• _Try it_
Continue the passage on visualizing breakpoint pairs with circos plots, starting right after its final sentence.

Visualising breakpoint pairs via circos plots

One way of visualising paired breakpoints is by circos plots. Here we use the package circlize to demonstrate breakpoint visualisation. The bedpe2circos function takes BEDPE-formatted dataframes (see breakpointgr2bedpe()) and plotting parameters for the circos.initializeWithIdeogram() and circos.genomicLink() functions from circlize.

To generate a simple circos plot of one candidate NUMT event:

library(circlize)
numt_chr_prefix <- c(NUMT$MT$NU$`1`[[2]], NUMT$MT$MT$`1`[[2]])
GenomeInfoDb::seqlevelsStyle(numt_chr_prefix) <- "UCSC"
pairs <- breakpointgr2pairs(numt_chr_prefix)
pairs

To see supporting breakpoints clearly, we generate the circos plot according to the loci of event.

• _Study material_

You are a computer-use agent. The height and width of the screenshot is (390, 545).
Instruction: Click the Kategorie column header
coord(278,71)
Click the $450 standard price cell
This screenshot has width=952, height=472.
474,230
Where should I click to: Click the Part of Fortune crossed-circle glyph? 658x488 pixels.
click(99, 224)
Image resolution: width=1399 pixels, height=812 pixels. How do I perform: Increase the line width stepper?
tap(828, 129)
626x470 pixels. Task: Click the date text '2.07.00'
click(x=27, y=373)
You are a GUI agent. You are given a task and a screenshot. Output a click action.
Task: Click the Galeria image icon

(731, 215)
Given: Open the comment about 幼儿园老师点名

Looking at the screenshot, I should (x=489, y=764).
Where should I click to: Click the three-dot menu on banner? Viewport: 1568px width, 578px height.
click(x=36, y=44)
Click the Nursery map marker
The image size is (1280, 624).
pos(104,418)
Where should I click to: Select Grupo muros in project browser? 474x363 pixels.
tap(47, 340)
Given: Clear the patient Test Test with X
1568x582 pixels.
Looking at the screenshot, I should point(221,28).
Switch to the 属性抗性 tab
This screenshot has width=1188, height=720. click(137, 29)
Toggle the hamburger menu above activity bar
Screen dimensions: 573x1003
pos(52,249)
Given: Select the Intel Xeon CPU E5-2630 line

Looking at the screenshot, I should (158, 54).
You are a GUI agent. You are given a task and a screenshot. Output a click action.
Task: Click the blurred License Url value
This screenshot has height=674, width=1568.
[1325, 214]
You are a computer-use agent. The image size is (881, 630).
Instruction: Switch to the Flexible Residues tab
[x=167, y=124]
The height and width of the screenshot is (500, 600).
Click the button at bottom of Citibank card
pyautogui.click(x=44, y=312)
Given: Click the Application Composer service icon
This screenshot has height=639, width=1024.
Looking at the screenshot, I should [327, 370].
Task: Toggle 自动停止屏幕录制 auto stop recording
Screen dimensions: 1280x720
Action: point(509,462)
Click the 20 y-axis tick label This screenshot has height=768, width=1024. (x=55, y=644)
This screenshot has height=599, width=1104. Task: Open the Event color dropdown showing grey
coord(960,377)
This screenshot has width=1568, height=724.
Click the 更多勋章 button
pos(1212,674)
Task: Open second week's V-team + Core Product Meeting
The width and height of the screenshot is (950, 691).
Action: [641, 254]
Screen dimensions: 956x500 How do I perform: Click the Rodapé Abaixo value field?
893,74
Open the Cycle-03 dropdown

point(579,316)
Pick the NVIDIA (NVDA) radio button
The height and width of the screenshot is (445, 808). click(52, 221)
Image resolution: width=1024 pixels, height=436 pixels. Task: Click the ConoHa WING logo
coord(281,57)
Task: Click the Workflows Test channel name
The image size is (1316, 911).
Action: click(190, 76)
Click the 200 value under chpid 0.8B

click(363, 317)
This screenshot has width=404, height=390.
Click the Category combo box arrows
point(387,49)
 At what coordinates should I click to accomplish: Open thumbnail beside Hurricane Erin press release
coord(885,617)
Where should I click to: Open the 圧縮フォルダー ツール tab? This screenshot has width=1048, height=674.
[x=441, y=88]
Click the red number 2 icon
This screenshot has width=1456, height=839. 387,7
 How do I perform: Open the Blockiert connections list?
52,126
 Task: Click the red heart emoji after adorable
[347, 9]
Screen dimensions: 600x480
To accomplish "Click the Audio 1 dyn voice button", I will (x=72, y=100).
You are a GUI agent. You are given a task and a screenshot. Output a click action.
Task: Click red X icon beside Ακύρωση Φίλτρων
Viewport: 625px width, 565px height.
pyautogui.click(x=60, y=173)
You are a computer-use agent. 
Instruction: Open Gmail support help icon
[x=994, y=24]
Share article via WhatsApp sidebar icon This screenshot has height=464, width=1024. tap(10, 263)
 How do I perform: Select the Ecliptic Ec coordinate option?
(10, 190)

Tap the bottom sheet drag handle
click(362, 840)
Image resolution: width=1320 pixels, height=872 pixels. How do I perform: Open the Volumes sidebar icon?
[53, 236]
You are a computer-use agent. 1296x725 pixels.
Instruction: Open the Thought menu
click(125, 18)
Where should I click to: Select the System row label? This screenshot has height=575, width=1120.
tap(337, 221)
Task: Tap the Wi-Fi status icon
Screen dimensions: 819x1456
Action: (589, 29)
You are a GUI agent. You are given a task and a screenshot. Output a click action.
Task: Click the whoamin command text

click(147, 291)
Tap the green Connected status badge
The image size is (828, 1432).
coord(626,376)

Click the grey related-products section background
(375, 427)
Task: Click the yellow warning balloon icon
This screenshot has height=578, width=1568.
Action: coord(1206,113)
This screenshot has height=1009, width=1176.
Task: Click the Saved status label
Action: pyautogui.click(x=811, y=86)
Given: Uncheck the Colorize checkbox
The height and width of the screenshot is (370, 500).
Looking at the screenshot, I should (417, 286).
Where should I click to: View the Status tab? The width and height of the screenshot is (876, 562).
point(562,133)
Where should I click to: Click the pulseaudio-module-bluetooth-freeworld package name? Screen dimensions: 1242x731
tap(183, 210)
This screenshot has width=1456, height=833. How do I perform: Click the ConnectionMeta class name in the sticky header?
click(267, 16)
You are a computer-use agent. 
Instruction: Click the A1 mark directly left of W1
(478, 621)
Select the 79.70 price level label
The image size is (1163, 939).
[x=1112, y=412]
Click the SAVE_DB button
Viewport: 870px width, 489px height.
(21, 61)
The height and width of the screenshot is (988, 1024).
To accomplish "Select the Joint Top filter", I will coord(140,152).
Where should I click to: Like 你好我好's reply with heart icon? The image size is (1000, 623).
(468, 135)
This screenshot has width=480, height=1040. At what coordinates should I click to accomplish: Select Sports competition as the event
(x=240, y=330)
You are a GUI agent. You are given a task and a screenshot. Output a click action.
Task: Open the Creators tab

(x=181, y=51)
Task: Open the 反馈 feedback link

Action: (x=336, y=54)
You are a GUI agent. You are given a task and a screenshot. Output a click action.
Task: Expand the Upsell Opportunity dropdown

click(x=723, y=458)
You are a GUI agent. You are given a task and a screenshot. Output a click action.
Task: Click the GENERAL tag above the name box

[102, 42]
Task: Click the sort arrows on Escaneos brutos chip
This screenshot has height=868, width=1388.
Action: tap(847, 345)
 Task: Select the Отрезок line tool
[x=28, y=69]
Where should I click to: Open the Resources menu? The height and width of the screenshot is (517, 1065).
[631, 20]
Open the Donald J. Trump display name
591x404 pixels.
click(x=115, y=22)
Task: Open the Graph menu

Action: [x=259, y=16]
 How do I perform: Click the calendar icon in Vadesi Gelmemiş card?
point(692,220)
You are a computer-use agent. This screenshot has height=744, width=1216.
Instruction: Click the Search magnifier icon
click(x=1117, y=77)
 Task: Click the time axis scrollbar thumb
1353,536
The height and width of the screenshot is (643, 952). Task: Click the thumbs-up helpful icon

• _Your response_
circos.initializeWithIdeogram(
    data.frame(V1=c("chr1", "chrM"),
               V2=c(1791073,1),
               V3=c(1791093,16571),
               V4=c("p15.4",NA),
               V5=c("gpos50",NA)),  sector.width = c(0.2, 0.8))
#circos.initializeWithIdeogram()
circos.genomicLink(as.data.frame(S4Vectors::first(pairs)), 
                   as.data.frame(S4Vectors::second(pairs)))

circos.clear()